L’iode est en effet capable de pénétrer rapidement au sein des micro-organismes, afin d’en oxyder les différents constituants que sont les protéines, les nucléotides et les acides gras, clés du métabolisme des organismes considérés ; ceci a donc pour conséquence de conduire à la mort cellulaire. La PVP-I possède un large spectre antimicrobien, avec une activité contre les bactéries Gram-positive et Gram-négative, y compris les souches résistantes aux antibiotiques et aux antiseptiques, les champignons et les protozoaires. Une activité est également documentée vis-à-vis de certains virus enveloppés et non enveloppés,4 ainsi que vis-à-vis de certaines spores bactériennes.
Une publication datant de 2020 propose l’emploi de PVP-I pour l’aseptisation des fosses nasales des sujets porteurs de staphylocoque doré. Il s’avère que cet antiseptique (en solution à 7,5 et 10 %) s’avère, du moins in vitro et ex vivo, plus efficace que la mupirocine ou la chlorhexidine, habituellement employées.5 Reste à vérifier que cela fonctionne dans « la vraie vie » ! Des publications plus ou moins récentes n’en sont pas si sûres que cela, montrant que le taux d’infection post-opératoire liée au microbiote est plus faible en cas d’utilisation de chlorhexidine que de PVP-I associée ou non à l’alcool.6,7 Un avantage pour la PVP-I, on ne note pas de résistance la concernant.8 Du moins à ce jour !

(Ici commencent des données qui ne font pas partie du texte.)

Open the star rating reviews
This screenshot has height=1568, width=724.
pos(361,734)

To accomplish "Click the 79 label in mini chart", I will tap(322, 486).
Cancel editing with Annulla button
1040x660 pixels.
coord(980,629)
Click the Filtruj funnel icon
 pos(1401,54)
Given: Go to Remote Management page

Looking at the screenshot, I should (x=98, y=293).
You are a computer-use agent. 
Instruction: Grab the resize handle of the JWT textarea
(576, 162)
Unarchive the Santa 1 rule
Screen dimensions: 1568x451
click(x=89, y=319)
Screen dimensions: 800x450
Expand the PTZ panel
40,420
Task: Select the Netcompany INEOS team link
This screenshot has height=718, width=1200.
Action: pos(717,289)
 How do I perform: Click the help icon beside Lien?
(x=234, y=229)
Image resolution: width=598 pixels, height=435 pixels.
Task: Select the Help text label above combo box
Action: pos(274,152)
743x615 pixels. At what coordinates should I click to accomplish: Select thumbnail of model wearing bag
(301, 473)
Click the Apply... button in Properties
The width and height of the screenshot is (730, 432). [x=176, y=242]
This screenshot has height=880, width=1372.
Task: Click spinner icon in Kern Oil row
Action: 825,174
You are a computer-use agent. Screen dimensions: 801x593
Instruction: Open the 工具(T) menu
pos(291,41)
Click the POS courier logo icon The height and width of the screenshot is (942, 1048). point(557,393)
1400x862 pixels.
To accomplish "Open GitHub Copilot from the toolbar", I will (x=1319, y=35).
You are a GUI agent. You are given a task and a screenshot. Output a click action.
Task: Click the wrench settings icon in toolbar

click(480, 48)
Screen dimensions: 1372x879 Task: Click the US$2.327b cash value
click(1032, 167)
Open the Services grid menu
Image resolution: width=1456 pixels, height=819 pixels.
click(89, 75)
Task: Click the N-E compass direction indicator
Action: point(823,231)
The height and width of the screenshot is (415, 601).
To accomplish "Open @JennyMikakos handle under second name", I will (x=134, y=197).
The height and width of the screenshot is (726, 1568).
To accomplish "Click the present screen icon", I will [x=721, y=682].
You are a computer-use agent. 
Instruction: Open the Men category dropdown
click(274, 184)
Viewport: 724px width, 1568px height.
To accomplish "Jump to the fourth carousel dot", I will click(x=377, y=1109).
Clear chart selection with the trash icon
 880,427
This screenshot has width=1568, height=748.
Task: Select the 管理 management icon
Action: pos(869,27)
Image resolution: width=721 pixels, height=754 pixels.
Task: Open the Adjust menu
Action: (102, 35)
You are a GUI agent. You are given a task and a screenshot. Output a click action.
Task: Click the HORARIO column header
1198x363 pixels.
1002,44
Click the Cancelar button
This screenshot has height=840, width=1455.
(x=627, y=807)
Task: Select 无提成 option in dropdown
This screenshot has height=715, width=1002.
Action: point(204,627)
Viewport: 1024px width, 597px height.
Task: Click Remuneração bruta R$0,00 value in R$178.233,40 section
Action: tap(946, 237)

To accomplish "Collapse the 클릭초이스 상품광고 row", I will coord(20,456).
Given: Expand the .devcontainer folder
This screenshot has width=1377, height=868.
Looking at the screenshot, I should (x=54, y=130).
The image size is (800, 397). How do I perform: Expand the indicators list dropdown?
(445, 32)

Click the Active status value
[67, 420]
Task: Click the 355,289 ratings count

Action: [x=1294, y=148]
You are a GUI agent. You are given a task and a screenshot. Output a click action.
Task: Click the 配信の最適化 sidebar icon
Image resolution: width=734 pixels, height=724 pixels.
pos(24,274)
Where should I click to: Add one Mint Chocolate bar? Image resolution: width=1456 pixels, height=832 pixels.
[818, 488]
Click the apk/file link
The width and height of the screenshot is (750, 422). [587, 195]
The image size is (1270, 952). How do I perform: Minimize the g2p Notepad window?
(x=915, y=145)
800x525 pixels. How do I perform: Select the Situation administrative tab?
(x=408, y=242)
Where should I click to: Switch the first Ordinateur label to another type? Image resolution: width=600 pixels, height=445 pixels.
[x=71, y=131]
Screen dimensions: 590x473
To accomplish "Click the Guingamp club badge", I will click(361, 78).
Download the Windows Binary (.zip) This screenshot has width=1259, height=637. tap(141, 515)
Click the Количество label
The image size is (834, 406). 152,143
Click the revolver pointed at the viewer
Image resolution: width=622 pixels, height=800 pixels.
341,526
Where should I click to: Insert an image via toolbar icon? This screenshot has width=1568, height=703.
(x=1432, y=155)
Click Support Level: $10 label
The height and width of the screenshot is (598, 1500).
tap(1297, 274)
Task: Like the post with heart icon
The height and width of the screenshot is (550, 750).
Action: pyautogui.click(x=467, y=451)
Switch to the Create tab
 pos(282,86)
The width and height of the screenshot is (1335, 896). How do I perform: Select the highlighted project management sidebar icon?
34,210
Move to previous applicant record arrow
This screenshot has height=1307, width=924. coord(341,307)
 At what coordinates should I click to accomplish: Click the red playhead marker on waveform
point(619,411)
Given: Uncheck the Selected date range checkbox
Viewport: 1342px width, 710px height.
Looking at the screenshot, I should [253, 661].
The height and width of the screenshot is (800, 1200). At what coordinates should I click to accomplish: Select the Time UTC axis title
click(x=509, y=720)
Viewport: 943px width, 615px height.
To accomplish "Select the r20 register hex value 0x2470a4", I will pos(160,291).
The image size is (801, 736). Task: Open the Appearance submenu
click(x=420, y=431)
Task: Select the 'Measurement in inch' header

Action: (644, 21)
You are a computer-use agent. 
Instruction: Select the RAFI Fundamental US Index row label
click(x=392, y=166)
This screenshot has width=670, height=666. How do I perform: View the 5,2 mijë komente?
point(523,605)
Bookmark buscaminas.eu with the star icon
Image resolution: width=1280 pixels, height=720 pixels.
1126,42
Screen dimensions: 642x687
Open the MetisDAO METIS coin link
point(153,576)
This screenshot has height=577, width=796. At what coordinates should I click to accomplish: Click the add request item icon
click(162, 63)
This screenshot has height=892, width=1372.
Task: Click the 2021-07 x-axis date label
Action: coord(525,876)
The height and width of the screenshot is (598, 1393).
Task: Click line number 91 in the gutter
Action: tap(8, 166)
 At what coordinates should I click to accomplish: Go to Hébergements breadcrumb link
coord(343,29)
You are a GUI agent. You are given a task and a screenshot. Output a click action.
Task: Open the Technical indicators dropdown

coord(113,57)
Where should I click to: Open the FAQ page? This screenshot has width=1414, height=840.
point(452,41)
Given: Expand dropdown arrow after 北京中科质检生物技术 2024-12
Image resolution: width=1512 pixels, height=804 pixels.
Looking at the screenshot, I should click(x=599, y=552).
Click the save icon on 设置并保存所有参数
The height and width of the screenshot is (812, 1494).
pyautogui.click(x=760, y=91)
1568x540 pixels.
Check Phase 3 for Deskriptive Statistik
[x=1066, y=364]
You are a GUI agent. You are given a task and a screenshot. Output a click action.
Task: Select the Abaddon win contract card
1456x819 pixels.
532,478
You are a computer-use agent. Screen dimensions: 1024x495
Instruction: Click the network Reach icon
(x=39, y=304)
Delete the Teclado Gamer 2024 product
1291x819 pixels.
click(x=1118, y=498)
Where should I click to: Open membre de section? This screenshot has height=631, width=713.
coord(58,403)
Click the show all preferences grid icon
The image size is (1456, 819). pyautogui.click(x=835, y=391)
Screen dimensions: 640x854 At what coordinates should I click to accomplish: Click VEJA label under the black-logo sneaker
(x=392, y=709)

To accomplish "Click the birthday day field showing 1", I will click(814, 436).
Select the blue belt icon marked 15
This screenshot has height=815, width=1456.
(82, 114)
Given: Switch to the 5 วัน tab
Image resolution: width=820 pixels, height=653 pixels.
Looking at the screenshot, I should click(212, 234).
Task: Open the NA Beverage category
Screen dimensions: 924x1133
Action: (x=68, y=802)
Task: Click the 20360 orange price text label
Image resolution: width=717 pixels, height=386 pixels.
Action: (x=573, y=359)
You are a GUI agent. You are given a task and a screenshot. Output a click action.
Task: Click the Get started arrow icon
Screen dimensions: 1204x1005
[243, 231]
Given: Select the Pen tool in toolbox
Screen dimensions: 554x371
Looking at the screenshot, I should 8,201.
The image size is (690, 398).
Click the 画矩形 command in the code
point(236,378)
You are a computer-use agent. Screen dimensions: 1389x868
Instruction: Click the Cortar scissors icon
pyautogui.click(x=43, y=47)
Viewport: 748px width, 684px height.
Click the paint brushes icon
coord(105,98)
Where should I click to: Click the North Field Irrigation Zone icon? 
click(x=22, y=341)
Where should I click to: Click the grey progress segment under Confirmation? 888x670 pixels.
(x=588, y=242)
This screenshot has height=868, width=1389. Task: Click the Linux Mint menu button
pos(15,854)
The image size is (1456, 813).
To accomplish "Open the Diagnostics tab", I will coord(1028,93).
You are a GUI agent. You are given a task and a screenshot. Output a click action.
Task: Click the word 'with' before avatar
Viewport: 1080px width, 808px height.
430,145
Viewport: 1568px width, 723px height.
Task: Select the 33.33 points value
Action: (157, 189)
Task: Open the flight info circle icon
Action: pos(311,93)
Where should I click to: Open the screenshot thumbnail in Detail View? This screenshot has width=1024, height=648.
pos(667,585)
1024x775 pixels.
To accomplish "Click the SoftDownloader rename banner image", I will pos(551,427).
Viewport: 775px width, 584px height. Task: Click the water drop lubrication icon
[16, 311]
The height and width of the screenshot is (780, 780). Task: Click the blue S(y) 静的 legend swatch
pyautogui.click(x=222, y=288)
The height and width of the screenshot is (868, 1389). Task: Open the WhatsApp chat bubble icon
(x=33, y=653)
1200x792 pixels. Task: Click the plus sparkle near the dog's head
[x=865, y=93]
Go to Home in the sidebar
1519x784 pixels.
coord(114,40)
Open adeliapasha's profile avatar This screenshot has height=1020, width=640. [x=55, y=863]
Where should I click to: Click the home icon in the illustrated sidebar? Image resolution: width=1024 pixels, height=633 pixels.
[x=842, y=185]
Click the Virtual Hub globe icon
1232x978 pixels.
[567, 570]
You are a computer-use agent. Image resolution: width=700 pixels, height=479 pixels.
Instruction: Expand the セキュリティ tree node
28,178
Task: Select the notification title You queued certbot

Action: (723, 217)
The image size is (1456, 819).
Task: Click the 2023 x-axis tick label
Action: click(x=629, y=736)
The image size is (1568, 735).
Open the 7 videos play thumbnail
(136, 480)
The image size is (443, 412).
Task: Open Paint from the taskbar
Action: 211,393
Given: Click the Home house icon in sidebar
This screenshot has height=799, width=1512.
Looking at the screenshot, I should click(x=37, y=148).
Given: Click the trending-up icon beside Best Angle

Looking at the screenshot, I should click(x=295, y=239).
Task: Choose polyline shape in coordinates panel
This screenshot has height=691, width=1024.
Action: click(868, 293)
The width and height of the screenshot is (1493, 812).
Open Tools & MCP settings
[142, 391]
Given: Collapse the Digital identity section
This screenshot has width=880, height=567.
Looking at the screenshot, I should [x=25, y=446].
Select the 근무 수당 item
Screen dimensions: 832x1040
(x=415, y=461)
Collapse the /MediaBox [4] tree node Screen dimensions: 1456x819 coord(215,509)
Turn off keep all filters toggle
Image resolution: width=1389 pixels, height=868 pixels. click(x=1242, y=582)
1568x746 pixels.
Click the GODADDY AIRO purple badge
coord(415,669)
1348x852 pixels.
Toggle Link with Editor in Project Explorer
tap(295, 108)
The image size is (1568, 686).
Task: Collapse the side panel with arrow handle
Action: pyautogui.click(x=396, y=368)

Dans L’Officine de François Dorvault,9 on apprend que cette povidone-iodée a été utilisée par la NASA pour « assurer la décontamination des cabines spatiales des programmes Apollo ». Quel honneur, quelle confiance !
Les Japonais, du moins, sont friands de ce mode d’hygiène radicale, qui consiste à faire des gargarismes. Le bain de bouche iodé est utilisé larga manu, en vue de se prémunir des infections. La question d’un risque d’ingestion importante d’iode et de troubles thyroïdiens est alors posée. Elle reste ouverte car les tests réalisés ne permettent pas de répondre clairement à la question.10
On sait, en revanche, que ce type de gargarisme peut provoquer des effets indésirables graves, comme des réactions allergiques de type anaphylactique, chez les patients ayant des antécédents d'allergie « à l'iode » (on devrait plutôt dire aux dérivés iodés) ou aux fruits de mer.11
Bain de bouche et réduction de la charge virale salivaire en SARS-COV ont forcément alimenté les discussions durant la période épidémique,12,13 sans pour autant que l’on puisse en tirer un enseignement clair, net et précis.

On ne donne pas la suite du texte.